• Aim of the exercise: Locate "1512x786 pixels. How" in the listing below, then output the line holding it and every line after it, exactly and with nothing else.

....................

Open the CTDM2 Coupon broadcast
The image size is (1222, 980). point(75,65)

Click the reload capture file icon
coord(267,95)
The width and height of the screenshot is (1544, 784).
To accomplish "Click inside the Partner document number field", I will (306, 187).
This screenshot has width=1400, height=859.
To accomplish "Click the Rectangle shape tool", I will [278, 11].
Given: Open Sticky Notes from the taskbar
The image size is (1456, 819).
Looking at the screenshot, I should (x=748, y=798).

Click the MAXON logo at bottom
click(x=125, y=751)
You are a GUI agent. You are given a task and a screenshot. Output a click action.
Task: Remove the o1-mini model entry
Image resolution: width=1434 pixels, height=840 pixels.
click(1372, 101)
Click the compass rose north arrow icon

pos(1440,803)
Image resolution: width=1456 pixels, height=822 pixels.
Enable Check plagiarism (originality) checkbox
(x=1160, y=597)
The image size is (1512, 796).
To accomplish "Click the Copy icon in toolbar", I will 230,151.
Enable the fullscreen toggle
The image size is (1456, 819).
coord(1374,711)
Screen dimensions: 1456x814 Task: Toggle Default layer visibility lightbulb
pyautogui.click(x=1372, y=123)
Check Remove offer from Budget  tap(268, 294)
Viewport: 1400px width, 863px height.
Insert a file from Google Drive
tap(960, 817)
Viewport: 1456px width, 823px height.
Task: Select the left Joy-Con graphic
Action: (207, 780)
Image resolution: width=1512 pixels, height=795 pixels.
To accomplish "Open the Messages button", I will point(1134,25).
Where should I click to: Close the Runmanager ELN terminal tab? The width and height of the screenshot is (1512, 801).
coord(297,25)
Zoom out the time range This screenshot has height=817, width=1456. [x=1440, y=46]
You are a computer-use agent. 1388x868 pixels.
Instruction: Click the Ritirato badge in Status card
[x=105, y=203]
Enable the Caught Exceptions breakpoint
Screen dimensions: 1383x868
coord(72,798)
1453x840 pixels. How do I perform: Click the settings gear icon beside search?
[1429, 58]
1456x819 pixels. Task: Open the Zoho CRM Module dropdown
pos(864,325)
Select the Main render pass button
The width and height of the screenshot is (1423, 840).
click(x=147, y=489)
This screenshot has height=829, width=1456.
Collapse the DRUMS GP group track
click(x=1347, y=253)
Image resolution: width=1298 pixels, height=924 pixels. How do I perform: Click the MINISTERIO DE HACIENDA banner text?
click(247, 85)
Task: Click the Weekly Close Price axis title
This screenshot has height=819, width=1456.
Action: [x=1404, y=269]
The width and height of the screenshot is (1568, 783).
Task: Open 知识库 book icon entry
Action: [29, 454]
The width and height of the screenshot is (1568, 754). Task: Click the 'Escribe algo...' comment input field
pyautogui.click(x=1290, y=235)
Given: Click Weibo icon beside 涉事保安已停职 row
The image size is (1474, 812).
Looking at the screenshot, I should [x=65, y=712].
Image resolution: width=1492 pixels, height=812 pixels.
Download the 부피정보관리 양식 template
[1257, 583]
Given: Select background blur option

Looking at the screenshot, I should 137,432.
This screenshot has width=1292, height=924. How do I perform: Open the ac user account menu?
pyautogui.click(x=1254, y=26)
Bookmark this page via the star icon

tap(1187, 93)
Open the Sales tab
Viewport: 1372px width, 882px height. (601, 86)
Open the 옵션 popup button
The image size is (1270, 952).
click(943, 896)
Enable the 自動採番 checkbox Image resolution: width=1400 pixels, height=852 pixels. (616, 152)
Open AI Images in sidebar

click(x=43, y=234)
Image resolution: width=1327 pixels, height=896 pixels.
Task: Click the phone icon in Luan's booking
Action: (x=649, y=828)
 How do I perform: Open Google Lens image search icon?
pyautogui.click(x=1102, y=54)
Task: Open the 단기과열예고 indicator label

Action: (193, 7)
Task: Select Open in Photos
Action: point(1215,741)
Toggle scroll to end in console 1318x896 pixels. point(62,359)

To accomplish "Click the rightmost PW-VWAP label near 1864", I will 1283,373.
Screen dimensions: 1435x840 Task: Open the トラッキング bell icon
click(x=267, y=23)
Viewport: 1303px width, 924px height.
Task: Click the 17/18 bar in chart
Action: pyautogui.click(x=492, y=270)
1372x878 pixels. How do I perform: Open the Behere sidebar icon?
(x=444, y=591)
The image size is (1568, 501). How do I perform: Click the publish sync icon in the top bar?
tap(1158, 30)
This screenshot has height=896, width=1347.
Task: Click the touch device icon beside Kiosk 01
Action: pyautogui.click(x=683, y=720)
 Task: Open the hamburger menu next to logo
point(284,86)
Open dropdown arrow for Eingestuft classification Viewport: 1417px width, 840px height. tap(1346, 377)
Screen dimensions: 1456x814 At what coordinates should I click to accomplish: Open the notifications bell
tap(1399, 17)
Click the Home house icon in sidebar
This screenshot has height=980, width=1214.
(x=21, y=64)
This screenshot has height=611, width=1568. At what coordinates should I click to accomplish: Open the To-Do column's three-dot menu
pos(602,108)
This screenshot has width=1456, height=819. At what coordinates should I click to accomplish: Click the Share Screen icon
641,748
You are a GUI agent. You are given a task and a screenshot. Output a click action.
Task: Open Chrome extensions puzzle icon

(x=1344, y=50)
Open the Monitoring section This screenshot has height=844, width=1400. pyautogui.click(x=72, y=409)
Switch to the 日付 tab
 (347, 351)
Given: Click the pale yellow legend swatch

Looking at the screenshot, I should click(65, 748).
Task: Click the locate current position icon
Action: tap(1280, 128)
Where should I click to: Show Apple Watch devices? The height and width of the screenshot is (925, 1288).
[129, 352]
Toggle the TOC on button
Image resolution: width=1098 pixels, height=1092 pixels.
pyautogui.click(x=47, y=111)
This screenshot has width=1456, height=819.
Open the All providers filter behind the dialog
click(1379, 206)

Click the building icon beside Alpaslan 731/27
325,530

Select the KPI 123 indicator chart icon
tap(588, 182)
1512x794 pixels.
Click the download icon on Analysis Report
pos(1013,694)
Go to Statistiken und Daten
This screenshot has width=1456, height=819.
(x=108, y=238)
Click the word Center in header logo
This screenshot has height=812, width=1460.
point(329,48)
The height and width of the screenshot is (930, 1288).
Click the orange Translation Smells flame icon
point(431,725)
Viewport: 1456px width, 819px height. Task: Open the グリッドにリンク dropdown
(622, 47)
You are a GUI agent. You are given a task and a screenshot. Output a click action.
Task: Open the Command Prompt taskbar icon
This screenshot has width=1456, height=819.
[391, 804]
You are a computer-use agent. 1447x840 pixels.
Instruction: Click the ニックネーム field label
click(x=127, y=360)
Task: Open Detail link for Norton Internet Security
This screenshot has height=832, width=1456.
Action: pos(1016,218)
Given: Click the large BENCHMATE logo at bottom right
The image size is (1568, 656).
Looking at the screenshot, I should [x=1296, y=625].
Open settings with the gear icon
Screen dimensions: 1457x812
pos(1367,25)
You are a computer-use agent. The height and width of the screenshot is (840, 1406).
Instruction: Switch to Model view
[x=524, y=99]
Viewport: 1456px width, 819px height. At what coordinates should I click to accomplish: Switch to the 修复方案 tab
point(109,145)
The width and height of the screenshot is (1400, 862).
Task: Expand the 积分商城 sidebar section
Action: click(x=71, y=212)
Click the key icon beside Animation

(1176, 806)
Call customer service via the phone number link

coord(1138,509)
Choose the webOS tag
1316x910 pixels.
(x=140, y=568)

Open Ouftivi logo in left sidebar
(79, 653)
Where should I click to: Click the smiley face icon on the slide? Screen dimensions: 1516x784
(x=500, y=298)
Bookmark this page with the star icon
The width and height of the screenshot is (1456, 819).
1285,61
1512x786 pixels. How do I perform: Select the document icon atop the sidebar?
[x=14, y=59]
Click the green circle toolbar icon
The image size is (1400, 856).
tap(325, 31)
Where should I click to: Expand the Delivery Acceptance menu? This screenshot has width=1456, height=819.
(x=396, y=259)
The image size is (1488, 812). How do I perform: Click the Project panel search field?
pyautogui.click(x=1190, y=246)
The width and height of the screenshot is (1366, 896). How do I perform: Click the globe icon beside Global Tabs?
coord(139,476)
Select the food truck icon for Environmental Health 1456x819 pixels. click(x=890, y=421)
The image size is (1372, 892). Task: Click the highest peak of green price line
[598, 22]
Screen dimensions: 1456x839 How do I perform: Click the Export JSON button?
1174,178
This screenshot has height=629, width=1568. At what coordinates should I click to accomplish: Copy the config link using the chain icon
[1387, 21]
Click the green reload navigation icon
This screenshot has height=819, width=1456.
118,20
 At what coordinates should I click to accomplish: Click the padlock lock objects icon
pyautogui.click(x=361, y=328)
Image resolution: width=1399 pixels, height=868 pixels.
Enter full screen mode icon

....................

• Solution to this task:
1512x786 pixels. How do I perform: Select the document icon atop the sidebar?
[x=14, y=59]
Click the green circle toolbar icon
The image size is (1400, 856).
tap(325, 31)
Where should I click to: Expand the Delivery Acceptance menu? This screenshot has width=1456, height=819.
(x=396, y=259)
The image size is (1488, 812). How do I perform: Click the Project panel search field?
pyautogui.click(x=1190, y=246)
The width and height of the screenshot is (1366, 896). How do I perform: Click the globe icon beside Global Tabs?
coord(139,476)
Select the food truck icon for Environmental Health 1456x819 pixels. click(x=890, y=421)
The image size is (1372, 892). Task: Click the highest peak of green price line
[598, 22]
Screen dimensions: 1456x839 How do I perform: Click the Export JSON button?
1174,178
This screenshot has height=629, width=1568. At what coordinates should I click to accomplish: Copy the config link using the chain icon
[1387, 21]
Click the green reload navigation icon
This screenshot has height=819, width=1456.
118,20
 At what coordinates should I click to accomplish: Click the padlock lock objects icon
pyautogui.click(x=361, y=328)
Image resolution: width=1399 pixels, height=868 pixels.
Enter full screen mode icon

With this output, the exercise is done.